Search code examples
javavalidationpdf-generationpdfboxpdfa

PdfBox: PDF/A-1A to PDF/A-3A


i have the following problem: i want to transform a PDF/A-1A document to a PDF/A-3A. The original document is validated by Arobat Reader Pro, so i can asume it is PDF/A-1A conform.

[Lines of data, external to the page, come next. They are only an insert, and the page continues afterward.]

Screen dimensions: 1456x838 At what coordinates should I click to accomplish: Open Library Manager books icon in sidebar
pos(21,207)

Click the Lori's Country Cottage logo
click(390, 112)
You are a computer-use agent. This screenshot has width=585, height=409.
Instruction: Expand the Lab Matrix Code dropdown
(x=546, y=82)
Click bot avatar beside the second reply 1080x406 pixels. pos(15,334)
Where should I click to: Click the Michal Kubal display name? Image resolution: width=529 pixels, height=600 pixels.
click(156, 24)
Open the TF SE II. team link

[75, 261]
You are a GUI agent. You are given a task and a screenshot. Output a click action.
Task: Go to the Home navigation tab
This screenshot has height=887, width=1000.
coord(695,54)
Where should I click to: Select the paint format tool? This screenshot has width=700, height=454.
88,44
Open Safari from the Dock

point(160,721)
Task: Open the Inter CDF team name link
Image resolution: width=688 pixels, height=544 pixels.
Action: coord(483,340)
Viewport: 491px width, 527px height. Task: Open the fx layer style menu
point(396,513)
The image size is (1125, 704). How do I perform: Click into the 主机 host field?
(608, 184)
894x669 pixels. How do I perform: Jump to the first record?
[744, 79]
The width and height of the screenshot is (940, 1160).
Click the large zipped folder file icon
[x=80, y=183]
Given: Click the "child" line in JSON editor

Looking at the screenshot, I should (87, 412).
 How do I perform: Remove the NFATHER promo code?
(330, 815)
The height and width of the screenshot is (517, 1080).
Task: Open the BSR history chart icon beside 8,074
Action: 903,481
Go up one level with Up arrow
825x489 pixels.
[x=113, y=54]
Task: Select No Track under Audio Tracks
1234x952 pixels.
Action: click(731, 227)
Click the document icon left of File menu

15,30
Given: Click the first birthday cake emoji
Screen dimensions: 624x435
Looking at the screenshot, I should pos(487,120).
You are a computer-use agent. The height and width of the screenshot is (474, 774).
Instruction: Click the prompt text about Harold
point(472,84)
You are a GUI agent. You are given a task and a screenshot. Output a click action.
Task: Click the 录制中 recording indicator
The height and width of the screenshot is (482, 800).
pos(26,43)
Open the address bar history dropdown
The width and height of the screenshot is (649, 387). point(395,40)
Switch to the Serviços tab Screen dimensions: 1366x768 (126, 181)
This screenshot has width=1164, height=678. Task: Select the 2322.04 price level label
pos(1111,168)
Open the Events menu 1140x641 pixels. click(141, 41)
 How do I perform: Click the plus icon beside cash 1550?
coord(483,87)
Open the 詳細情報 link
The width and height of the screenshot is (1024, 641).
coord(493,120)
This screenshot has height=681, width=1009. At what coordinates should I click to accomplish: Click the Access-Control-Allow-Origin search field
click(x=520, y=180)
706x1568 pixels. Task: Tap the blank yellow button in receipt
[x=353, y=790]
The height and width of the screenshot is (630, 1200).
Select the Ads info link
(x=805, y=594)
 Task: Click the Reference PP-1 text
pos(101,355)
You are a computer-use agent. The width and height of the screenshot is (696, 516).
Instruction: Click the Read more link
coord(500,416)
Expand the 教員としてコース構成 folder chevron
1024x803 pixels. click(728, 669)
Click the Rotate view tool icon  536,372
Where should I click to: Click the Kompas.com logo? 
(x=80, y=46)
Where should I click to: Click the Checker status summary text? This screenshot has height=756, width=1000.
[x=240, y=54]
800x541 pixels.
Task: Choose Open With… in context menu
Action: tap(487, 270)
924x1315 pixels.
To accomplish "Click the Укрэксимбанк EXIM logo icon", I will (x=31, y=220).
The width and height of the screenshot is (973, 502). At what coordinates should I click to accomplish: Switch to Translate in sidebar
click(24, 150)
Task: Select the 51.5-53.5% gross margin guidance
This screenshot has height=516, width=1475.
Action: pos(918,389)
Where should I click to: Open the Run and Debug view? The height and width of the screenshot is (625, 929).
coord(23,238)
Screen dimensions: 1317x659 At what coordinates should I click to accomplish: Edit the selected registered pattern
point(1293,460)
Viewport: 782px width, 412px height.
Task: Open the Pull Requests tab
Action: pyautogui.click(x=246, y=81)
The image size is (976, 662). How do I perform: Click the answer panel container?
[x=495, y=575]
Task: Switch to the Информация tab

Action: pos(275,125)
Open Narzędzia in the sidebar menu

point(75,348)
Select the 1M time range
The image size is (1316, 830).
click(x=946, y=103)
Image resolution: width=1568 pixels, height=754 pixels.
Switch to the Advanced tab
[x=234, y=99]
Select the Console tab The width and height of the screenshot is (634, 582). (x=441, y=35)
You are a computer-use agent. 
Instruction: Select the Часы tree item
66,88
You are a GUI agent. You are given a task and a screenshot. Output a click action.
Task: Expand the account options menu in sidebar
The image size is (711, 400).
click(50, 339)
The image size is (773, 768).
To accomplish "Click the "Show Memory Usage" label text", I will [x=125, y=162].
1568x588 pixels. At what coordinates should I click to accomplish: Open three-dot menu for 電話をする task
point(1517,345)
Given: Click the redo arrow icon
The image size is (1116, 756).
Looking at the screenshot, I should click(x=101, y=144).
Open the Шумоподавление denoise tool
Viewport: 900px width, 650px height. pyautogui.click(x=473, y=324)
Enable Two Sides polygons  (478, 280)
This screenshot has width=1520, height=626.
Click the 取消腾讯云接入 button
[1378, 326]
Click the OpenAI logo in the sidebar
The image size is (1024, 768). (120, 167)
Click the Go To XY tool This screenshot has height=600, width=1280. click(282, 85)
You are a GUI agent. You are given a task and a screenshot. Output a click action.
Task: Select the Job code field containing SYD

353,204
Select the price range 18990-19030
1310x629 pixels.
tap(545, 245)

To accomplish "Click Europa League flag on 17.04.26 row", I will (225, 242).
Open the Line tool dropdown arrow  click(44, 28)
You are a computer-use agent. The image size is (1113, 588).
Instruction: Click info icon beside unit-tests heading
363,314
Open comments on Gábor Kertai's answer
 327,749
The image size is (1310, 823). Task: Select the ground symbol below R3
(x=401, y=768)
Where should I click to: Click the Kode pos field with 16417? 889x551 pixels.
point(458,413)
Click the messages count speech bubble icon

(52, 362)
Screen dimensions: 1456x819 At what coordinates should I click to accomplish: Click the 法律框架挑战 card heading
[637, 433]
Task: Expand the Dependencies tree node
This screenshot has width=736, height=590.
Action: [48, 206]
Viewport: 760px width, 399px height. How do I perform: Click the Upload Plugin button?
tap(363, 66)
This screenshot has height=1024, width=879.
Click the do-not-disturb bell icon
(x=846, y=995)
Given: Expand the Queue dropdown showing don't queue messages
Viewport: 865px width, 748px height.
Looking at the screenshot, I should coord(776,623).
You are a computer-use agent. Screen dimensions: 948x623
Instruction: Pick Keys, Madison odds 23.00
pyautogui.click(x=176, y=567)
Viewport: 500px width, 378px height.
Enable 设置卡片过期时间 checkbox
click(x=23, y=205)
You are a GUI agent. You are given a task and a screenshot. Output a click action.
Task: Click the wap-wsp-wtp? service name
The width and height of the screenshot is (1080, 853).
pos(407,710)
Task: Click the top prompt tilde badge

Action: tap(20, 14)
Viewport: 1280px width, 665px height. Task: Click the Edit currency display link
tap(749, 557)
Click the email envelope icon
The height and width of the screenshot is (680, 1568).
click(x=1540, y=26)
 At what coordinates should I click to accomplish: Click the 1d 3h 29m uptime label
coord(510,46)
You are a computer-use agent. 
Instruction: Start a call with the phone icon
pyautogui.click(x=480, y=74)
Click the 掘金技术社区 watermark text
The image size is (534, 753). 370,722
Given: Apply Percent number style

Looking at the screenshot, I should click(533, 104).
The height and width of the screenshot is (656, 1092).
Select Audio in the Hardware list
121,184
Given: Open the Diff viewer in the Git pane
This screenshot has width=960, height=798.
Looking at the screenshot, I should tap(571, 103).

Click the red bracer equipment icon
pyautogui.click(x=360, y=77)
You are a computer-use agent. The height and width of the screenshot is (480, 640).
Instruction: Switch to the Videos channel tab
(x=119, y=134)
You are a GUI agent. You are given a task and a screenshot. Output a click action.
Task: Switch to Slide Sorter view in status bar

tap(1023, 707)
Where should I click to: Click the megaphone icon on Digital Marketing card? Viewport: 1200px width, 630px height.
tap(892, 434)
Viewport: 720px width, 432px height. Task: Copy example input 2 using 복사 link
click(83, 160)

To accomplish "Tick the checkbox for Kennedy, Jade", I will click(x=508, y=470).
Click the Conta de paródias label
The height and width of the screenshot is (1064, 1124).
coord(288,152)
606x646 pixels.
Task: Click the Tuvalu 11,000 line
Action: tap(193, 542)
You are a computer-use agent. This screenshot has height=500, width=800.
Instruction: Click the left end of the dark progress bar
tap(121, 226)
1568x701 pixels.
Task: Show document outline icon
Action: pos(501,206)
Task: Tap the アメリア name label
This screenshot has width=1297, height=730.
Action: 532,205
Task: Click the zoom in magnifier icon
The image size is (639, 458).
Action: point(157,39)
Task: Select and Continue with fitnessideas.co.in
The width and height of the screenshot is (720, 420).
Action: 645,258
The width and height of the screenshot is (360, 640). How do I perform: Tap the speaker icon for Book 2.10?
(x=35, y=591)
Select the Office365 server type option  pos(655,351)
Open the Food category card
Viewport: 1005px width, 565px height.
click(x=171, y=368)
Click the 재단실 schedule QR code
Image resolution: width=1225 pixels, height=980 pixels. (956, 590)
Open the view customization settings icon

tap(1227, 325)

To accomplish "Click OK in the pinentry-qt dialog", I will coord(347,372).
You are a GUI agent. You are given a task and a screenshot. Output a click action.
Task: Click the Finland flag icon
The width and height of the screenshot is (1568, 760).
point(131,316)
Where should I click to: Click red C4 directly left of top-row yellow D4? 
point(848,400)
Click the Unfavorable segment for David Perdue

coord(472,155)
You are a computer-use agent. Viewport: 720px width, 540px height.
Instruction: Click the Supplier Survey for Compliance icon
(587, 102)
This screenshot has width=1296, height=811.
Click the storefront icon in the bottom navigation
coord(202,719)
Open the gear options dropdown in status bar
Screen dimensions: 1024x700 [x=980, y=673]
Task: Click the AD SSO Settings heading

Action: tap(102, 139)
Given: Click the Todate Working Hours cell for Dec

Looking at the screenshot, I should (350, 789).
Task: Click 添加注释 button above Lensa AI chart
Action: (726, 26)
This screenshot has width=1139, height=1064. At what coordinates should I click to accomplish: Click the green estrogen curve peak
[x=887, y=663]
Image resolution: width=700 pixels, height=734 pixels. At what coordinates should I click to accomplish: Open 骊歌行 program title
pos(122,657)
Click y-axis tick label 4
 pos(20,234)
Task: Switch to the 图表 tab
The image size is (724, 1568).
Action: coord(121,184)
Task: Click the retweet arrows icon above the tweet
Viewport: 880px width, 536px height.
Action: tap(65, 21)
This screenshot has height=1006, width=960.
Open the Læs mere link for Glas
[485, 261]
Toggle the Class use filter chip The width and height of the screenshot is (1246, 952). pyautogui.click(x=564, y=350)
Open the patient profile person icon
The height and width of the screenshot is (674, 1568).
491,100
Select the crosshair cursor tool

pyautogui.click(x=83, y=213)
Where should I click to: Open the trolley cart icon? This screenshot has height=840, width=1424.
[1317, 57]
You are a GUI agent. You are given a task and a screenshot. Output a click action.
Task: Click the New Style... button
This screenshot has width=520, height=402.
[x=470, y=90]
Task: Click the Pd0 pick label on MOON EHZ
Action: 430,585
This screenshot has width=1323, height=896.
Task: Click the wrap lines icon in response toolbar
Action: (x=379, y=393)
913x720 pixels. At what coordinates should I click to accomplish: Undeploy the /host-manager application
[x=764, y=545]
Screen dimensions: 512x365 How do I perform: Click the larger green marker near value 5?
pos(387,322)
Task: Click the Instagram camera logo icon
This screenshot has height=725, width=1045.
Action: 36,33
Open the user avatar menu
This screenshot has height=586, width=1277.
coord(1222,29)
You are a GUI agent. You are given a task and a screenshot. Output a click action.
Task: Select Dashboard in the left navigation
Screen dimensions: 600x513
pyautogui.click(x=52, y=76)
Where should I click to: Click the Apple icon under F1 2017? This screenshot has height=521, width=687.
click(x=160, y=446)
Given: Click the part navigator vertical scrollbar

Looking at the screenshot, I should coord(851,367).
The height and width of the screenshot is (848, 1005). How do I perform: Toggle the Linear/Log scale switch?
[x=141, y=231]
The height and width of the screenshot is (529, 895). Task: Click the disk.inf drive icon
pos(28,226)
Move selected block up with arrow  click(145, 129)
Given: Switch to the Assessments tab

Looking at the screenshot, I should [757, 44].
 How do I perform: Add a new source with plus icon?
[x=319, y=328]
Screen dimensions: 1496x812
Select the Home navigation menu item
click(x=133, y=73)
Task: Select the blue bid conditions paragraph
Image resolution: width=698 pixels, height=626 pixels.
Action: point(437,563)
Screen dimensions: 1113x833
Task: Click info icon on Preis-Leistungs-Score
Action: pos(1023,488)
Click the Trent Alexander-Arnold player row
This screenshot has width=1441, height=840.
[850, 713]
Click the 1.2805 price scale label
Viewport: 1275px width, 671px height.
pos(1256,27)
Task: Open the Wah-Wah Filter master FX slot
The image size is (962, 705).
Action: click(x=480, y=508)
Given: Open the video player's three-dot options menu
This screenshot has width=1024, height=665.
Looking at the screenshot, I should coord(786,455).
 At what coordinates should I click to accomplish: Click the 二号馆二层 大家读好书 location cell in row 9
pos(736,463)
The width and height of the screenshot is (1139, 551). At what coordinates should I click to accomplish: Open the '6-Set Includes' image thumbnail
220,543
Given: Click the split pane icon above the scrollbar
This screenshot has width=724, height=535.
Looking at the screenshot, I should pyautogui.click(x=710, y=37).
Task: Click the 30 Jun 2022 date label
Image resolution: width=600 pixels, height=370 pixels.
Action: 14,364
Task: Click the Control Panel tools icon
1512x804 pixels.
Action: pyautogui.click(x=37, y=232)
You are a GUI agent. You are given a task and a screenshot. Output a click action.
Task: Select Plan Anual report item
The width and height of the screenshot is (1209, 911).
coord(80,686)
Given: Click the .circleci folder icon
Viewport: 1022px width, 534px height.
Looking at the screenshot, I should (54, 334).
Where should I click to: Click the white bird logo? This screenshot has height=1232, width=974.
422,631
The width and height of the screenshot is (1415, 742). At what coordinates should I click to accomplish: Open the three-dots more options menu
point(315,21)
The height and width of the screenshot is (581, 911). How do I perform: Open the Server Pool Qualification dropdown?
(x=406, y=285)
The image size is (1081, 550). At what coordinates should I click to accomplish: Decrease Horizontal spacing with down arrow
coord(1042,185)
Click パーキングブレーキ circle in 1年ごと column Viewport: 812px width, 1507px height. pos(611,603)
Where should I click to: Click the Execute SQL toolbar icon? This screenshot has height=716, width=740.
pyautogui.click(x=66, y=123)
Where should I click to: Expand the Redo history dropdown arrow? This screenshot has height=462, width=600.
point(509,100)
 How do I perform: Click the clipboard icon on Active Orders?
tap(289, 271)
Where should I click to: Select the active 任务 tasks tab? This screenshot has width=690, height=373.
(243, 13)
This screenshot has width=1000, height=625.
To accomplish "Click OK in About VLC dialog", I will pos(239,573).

I try to convert the PDF metadata with the following code:

private PDDocumentCatalog makeA3compliant(PDDocument doc) throws IOException, TransformerException  {
PDDocumentCatalog cat = doc.getDocumentCatalog();
PDMetadata metadata = new PDMetadata(doc);
cat.setMetadata(metadata);

XMPMetadata xmp = new XMPMetadata();
XMPSchemaPDFAId pdfaid = new XMPSchemaPDFAId(xmp);
xmp.addSchema(pdfaid);

XMPSchemaDublinCore dc = xmp.addDublinCoreSchema();
String creator = "TestCr";
String producer = "testPr";
dc.addCreator(creator);
dc.setAbout("");

XMPSchemaBasic xsb = xmp.addBasicSchema();
xsb.setAbout("");
xsb.setCreatorTool(creator);
xsb.setCreateDate(GregorianCalendar.getInstance());

PDDocumentInformation pdi = new PDDocumentInformation();
pdi.setProducer(producer);
pdi.setAuthor(creator);
doc.setDocumentInformation(pdi);

XMPSchemaPDF pdf = xmp.addPDFSchema();
pdf.setProducer(producer);
pdf.setAbout("");

PDMarkInfo markinfo = new PDMarkInfo();
markinfo.setMarked(true);
doc.getDocumentCatalog().setMarkInfo(markinfo);

pdfaid.setPart(3);
pdfaid.setConformance("A");
pdfaid.setAbout("");

metadata.importXMPMetadata(xmp);

return cat;

}

If i try to validate the new file with Acrobat again, i get a validation error:

CIDset in subset font is incomplete (font contains glyphs that are not listed)

if i try to validate the file with this online validator (http://www.pdf-tools.com/pdf/validate-pdfa-online.aspx) it is a valid PDF/A-3A....

am i missing something?

is nobody able to help?

EDIT: Here is the PDF file


Solution

  • This worked for us to be fully PDF/A-3 compliant regarding the CIDset issue:

    private void removeCidSet(PDDocumentCatalog catalog) {
    
      COSName cidSet = COSName.getPDFName("CIDSet");
    
      // iterate over all pdf pages
      for (Object object : catalog.getAllPages()) {
        if (object instanceof PDPage) {
    
          PDPage page = (PDPage) object;
          Map<String, PDFont> fonts = page.getResources().getFonts();
          Iterator<String> iterator = fonts.keySet().iterator();
    
          // iterate over all fonts
          while (iterator.hasNext()) {
            PDFont pdFont = fonts.get(iterator.next());
    
            if (pdFont instanceof PDType0Font) {
              PDType0Font typedFont = (PDType0Font) pdFont;
    
              if (typedFont.getDescendantFont() instanceof PDCIDFontType2Font) {
                PDCIDFontType2Font f = (PDCIDFontType2Font) typedFont.getDescendantFont();
                PDFontDescriptor fontDescriptor = f.getFontDescriptor();
    
                if (fontDescriptor instanceof PDFontDescriptorDictionary) {
                  PDFontDescriptorDictionary fontDict = (PDFontDescriptorDictionary) fontDescriptor;
                  fontDict.getCOSDictionary().removeItem(cidSet);
                }
              }
            }
          }
        }
      }
    }